START Data to examine
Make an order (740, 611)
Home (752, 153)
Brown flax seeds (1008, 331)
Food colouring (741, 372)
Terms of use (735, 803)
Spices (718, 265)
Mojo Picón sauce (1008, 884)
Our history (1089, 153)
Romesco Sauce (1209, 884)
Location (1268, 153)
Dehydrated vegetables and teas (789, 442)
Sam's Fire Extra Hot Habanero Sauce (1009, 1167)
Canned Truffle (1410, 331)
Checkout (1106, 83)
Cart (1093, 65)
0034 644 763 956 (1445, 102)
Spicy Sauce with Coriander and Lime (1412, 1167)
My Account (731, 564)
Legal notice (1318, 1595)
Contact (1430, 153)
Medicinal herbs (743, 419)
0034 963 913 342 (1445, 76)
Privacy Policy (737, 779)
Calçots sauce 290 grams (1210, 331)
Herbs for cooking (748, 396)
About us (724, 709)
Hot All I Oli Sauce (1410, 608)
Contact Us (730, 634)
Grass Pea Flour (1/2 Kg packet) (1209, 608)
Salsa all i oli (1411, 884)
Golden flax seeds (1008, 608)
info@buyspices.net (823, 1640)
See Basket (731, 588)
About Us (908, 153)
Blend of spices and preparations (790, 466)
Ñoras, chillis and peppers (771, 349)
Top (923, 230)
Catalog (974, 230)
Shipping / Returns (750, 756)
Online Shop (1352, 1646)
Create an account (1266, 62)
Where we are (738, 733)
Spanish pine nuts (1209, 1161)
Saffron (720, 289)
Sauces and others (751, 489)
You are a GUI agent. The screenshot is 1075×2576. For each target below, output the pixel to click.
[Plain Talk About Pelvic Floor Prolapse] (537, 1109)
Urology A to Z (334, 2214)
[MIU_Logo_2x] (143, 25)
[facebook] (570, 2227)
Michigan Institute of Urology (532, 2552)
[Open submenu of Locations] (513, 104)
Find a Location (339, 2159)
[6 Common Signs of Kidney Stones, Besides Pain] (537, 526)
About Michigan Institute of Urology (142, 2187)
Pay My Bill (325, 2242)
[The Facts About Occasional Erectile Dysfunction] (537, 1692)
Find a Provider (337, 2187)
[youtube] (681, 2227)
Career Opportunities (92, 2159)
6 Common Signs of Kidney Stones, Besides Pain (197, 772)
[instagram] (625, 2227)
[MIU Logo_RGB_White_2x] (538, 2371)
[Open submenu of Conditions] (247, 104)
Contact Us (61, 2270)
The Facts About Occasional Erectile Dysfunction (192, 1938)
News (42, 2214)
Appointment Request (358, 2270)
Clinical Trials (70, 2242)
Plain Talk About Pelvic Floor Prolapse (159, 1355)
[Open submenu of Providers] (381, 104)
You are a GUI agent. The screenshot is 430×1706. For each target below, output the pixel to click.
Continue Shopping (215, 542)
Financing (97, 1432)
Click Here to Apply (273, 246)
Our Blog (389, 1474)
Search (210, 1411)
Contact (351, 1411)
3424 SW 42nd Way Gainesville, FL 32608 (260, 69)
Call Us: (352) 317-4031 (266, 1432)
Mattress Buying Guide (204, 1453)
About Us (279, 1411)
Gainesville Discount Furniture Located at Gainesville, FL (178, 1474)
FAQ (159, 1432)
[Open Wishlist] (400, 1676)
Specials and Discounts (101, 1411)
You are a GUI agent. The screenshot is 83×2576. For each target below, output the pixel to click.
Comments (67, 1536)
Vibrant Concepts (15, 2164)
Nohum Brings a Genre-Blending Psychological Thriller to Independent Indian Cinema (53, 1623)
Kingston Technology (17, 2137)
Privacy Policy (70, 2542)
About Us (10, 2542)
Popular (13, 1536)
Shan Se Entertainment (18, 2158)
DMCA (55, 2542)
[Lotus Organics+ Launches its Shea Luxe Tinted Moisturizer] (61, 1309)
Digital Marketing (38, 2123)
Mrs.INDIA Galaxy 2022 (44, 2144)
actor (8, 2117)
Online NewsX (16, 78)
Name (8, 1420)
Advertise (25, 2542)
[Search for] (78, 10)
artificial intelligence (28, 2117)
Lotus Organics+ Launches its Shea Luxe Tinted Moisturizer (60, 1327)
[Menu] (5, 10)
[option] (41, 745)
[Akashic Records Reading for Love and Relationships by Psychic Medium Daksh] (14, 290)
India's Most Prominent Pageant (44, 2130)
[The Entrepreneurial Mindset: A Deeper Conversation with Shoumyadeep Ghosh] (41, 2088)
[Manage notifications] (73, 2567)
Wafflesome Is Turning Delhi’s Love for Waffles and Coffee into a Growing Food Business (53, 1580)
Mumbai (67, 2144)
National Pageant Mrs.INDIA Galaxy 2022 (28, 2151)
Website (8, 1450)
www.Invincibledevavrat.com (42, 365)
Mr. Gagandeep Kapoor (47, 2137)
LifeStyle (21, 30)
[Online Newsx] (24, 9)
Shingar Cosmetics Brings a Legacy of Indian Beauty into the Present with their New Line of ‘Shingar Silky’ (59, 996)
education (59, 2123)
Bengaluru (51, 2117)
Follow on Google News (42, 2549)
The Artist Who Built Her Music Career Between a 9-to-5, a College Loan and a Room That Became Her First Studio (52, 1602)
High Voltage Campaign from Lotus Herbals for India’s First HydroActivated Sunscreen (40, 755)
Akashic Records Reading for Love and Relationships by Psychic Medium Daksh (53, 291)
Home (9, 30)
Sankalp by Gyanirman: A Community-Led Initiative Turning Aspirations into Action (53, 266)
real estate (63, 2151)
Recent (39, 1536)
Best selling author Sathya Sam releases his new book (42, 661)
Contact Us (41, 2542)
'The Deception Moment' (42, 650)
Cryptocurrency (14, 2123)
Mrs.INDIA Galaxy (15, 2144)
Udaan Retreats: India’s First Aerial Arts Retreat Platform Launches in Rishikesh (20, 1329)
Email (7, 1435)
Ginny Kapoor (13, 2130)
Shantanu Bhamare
END Data to examine
Exercise aim:
Scan the records above for the lines holding "Shan Se Entertainment (18, 2158)" and "artificial intelligence (28, 2117)". Transcribe those two and every line between them word for word, and no others.

Answer to the exercise:
Shan Se Entertainment (18, 2158)
DMCA (55, 2542)
[Lotus Organics+ Launches its Shea Luxe Tinted Moisturizer] (61, 1309)
Digital Marketing (38, 2123)
Mrs.INDIA Galaxy 2022 (44, 2144)
actor (8, 2117)
Online NewsX (16, 78)
Name (8, 1420)
Advertise (25, 2542)
[Search for] (78, 10)
artificial intelligence (28, 2117)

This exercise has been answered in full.